• **WHAT THE TASK REQUIRES**: The lines to repeat are those below from the one containing "Click the fourth rating star under PFMS" down to the one containing "Given: Click the", both included; reproduce them exactly and nothing else.

Start of DATASET

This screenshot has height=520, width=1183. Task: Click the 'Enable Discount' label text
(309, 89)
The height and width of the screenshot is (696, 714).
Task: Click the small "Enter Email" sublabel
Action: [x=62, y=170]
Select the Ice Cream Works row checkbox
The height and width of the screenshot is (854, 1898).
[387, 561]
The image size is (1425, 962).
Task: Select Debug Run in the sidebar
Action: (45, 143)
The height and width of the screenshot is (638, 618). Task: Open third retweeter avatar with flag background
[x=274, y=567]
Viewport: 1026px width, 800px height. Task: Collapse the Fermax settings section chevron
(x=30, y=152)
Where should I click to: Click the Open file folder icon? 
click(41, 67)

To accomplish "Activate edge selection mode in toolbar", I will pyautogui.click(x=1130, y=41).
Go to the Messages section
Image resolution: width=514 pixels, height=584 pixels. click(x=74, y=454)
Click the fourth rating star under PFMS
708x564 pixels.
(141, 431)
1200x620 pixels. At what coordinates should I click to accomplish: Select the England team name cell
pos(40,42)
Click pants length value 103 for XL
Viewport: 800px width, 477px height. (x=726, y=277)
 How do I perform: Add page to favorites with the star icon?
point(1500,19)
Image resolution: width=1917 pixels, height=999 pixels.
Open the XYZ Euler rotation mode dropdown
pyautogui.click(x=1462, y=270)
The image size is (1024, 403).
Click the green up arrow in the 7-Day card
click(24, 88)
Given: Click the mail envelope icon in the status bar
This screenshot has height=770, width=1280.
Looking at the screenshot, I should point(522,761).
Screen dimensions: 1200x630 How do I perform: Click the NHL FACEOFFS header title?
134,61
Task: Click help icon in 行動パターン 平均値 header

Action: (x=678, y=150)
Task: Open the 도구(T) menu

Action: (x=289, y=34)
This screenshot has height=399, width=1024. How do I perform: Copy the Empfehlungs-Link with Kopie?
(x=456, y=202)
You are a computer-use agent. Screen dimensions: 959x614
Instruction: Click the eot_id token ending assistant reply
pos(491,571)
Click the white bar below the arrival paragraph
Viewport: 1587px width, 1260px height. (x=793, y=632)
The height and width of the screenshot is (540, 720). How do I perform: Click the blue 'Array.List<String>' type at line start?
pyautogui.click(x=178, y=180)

End of DATASET

• **RESPONSE**:
Click the fourth rating star under PFMS
708x564 pixels.
(141, 431)
1200x620 pixels. At what coordinates should I click to accomplish: Select the England team name cell
pos(40,42)
Click pants length value 103 for XL
Viewport: 800px width, 477px height. (x=726, y=277)
 How do I perform: Add page to favorites with the star icon?
point(1500,19)
Image resolution: width=1917 pixels, height=999 pixels.
Open the XYZ Euler rotation mode dropdown
pyautogui.click(x=1462, y=270)
The image size is (1024, 403).
Click the green up arrow in the 7-Day card
click(24, 88)
Given: Click the mail envelope icon in the status bar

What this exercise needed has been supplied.